Hotel in Kensington, London

Royal Garden Hotel is a 5-star luxury hotel in London, England, located in the borough of Kensington. Located on Kensington High Street, the hotel houses 396 guest rooms and suites, a renowned Chinese restaurant Min Jiang, a modern British restaurant Origin Kensington with 2 AA rosette accolades, Piano Kensington, a cocktail bar with live piano performances, as well as 11 meetings and event spaces.

== History ==

=== The Royal Palace Hotel ===
The hotel was preceded by the former Royal Palace Hotel, a Victorian-era hotel completed in 1893 designed by British architect, Basil Champneys. As part of the war effort in the 1900s, The Royal Palace was taken over and used as the headquarters for the Woman's Royal Voluntary Service.

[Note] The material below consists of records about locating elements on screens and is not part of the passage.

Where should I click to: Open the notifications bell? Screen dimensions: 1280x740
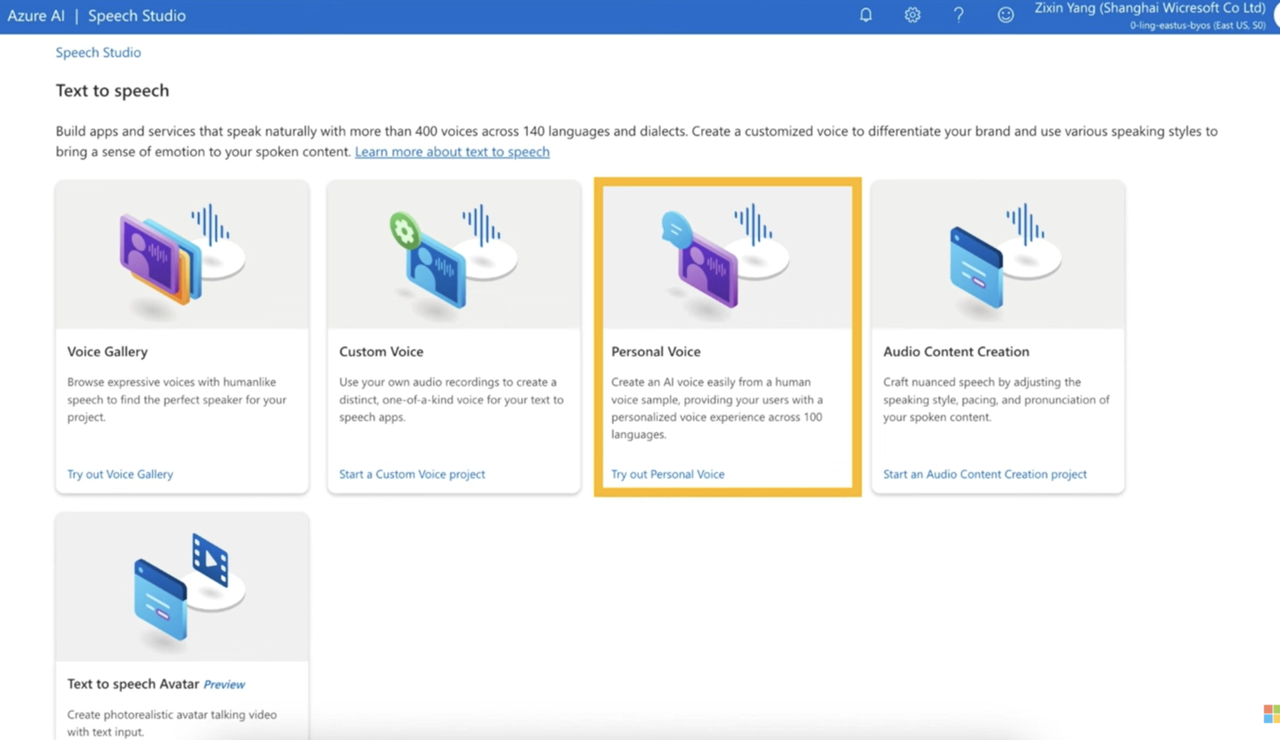[x=866, y=15]
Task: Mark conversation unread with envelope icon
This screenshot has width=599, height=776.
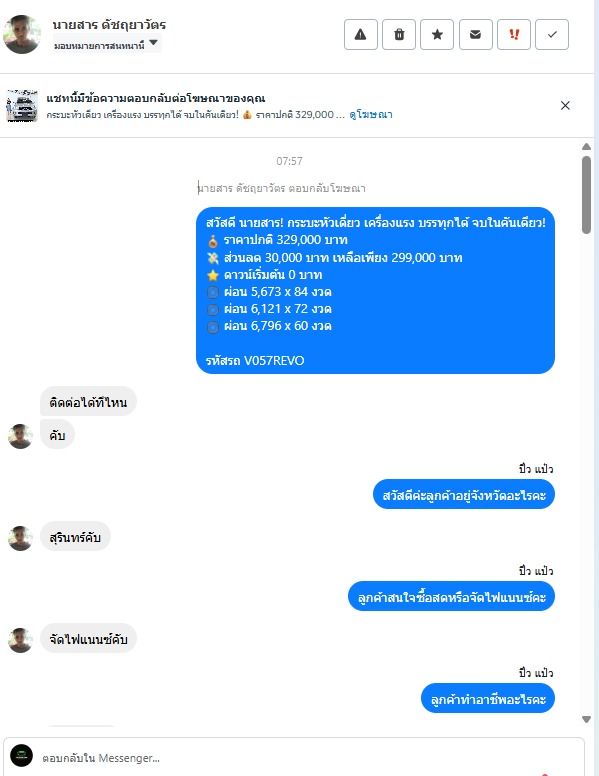Action: tap(476, 35)
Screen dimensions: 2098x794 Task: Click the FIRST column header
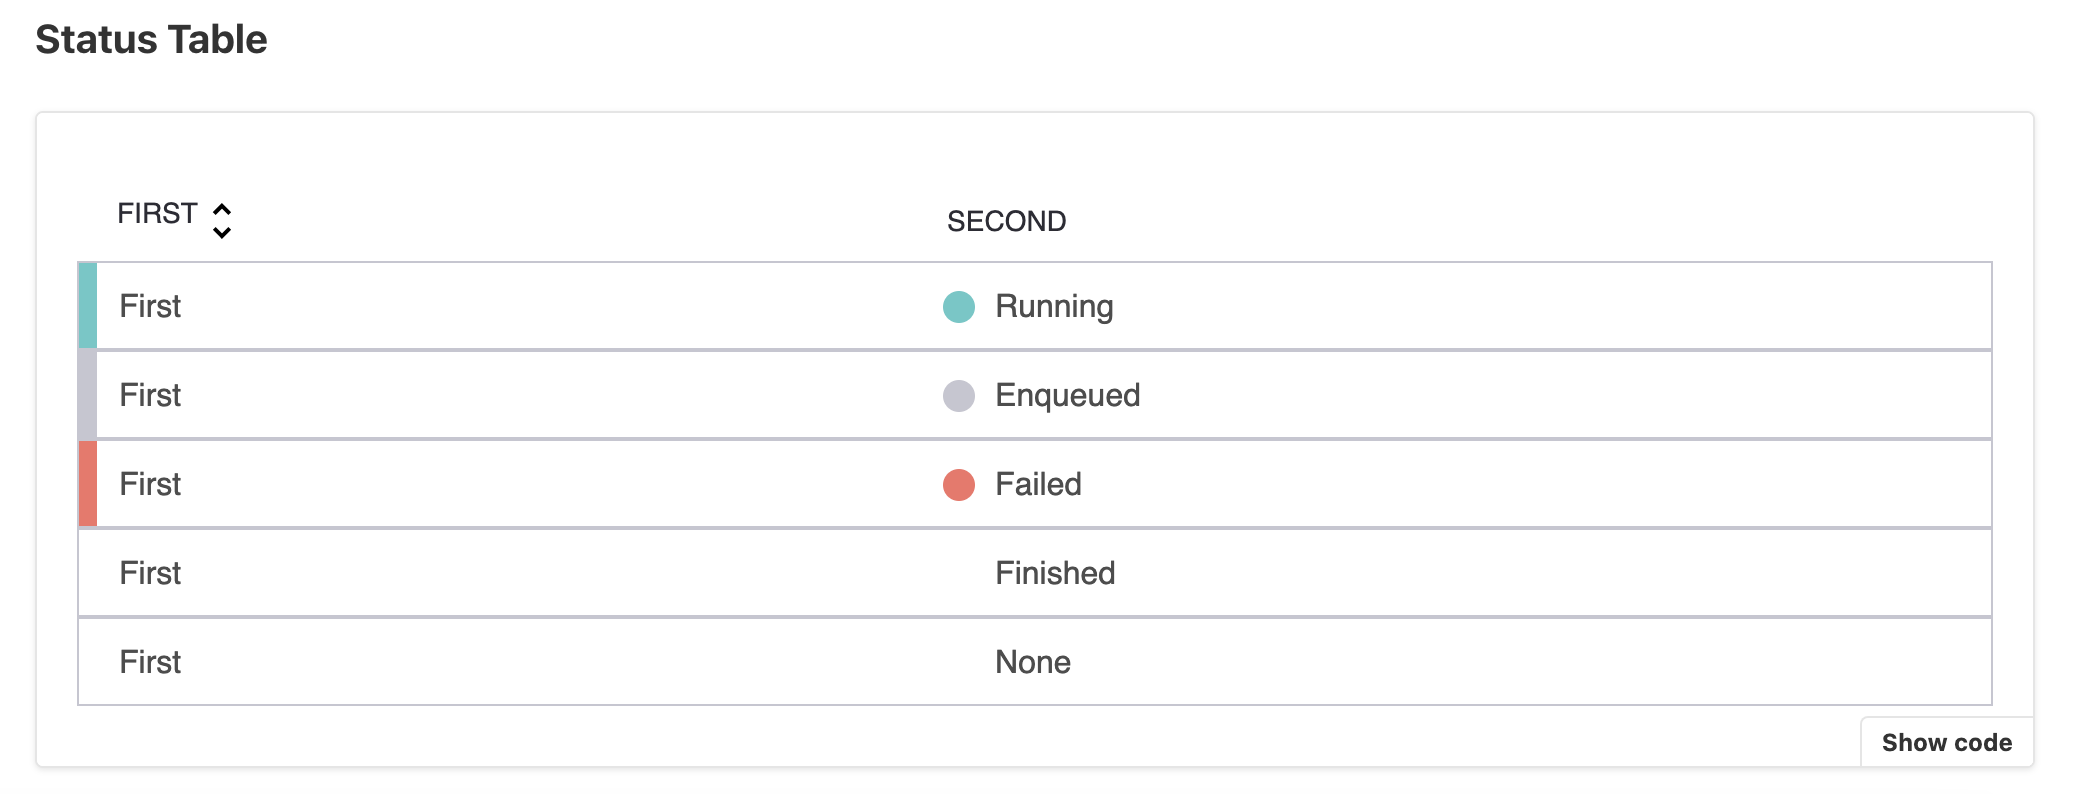(x=157, y=214)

=== Demolition and rebuilding ===
In the 1961, as part of a Labour Government grant, the Queen Anne-style building was demolished and completely rebuilt in a Brutalist-style under the guide of architect, Colonel Richard Seifert. The hotel re-opened in 1965 as the Royal Garden Hotel, operated by the Oddeninos hotel company.

=== Sporting events ===
Royal Garden Hotel has been associated with several sporting events. In 1966, it was the venue for the draw for the FIFA World Cup and subsequently hosted the celebration following England's World Cup victory. In 1991, it served as the base for the Japanese sumo delegation during the first overseas sumo tournament, staged at the Royal Albert Hall. In 2025, the hotel hosted the sumo wrestlers again when the overseas Grand Sumo Tournament returned to London for the second time.

=== Later history ===

In 1994, the hotel was bought by the Singaporean entrepreneur, Tan Sri Khoo Teck Puat, and undertook a £30 million refurbishment. It reopened in April 1996 under the management of Khoo's Goodwood Group, joining the group's two Singapore hotels, the Goodwood Park Hotel and the York Hotel.

In May 2011, the hotel completed the final stage of an extensive £45 million refurbishment.

The hotel closed temporarily in 2020 and reopened in 2022 with refurbished guestrooms and restaurant.